Important (transfer form validation):
- Give time to the form to load, it can take a couple of minutes ; especially if demulitplexing produced a lot of files
- If the names are NOT the one you'd expect, try reloading the page with the following added to the URL "&forcesname=1" (without quotes!)
- Check that proposed sample names in the form LOOK CORRECT (ie as you gave them)
- Then simply position experiment, organism and unix group when appropriate. Use the "Same for all" links to copy the values all over the form.
- Submit and be patient
Actions to be taken by GBCS Staff
Upon reception of "Step 1 email"
- Open a ticket.
- Inactivate the notification(s) using a SQL query like :
update notification_group set invalidated = 1 where id = the_ngid
and
update notification set invalidated = 1 where notification_group_id = the_ngid
NB: the ngid can be found in the URL the user got in the notification email
Upon reception of "Step 4 email"
- Log in as galaxy on gbcs server and create a subfolder in the NGS run directory containing the data
- note that you might want to proceed lane-by-lane to limit the number of files in each email (I strongly recommend this actually). In this case, create a sub-folder per lane
- Unzip the file archive in the above created dir (we'll refer to the abs path to this dir as DIR_PATH )

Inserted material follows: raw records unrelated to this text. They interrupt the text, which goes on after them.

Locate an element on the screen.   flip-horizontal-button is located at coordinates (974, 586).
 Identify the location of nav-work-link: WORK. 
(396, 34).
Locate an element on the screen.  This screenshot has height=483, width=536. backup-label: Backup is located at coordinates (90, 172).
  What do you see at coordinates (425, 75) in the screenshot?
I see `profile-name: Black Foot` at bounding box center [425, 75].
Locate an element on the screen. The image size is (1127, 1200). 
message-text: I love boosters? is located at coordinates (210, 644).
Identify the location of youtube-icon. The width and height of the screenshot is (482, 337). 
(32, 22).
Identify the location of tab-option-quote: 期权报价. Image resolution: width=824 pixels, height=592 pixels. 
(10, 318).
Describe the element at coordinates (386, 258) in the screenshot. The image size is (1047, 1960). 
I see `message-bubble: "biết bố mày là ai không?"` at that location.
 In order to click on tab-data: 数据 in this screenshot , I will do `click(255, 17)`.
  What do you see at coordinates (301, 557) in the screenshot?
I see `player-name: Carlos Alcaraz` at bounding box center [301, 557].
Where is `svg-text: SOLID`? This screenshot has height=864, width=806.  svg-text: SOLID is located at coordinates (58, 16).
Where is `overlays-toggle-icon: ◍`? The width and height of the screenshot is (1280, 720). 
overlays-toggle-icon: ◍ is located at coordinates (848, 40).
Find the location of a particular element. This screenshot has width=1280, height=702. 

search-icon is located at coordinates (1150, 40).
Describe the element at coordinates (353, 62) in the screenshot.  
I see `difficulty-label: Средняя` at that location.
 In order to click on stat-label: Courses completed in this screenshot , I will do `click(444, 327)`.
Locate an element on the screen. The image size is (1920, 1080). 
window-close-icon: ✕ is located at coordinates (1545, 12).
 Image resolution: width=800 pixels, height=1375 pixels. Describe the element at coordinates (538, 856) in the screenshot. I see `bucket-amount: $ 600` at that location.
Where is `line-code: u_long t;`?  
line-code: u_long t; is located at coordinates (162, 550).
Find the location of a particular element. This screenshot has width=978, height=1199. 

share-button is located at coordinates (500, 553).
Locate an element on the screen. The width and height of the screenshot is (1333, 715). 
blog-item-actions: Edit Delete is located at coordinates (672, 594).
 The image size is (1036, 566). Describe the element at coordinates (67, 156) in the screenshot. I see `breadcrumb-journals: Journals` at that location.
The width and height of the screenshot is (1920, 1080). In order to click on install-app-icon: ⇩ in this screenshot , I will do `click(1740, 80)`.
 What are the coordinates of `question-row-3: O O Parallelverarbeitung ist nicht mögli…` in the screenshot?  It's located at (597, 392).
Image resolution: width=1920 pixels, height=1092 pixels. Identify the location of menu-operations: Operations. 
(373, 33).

- make sure all requested files (see step 3 and 4) are provided and in adequate format
- split these files into lanes if you proceed lane-by-lane if necessary
- Adapt values in the java class partialdemultiplex.PrepareBarcodeFiles.java (CurrentWork project in CVS) to reflect :
- path to the RUN_DIR (where fastq files are)
- DIR_PATH
- the name of the "seq_files-to-barcode_files-mapping.txt" found in the above DIR_PATH
- the options to use for demultiplexing
- whether it is a PE situation
- your email (to get LSF email upon demultiplexing completion)
- Run the java code (once for each sub-dir you created).
- If you do this from your Eclipse (most likely the case), you need the target fileser to be mounted as 'galaxy' on your desktop.
- Result of previous step : You should now see new things in DIR_PATH:
- A list of new directories, one for each partially demultiplexed fastq file set and named after the "file1" name (simpy the extension .txt.gx where removed). Each of this directory contains the following 2 files :
- A new barcode file.
This new barcode file is named after the original barcode file (as indicated in seq_files-to-barcode_files-mapping.txt in the row corresponding to this file set) with the additinal "_with_filenames.txt" token in its name e.g. "Barcodes_plate1_A1_A2_with_filenames.txt"
- A lsf_sub.com file : a LSF job description file for running jemultiplexer on the cluster using the command (on spinoza or schroedinger)
bsub < /path/to/lsf_sub.com
- jemultiplexer_cmdlines.sh : a shell script containing all jemultiplexer commands in case you want to run them sequentially on a server (ie not on the cluster)
- launch_all_LSF_jobs.sh : a shell script to easily submit all jemultiplexer jobs to the LSF cluster
- post_processing.sh : a shell script to easily finalize re-organization of files once all jemultiplexer jobs have successfully completed.
- Run launch_all_LSF_jobs.sh
find . -name "*com" -exec bsub < {} \;
- Control demulitplexing output and launch post_processing.sh
- check numbers to spot potential barcode error.
- check logs in "jemultiplexer_job_blah.out" LSF output
- if all looks good, launch post_processing.sh (as galaxy on gbcs)
- Relaunch the GCBridge on each lane separately to limit to number of filesets.
- This is simply done by relaunching the GCBridge (ie GeneCoreBridge_startJavaPipelineManual.sh fullpath/demultiplexed_lanex.fastq.gz script) on one file of a given lane (the other files of the same lane will be picked up automatically)
- this will NOT work if your are not galaxy on gbcs !!
Important :
For cases where similar samples were sequenced under different barcodes in the same lane, please make sure the trick about adding forcesname=1 in url.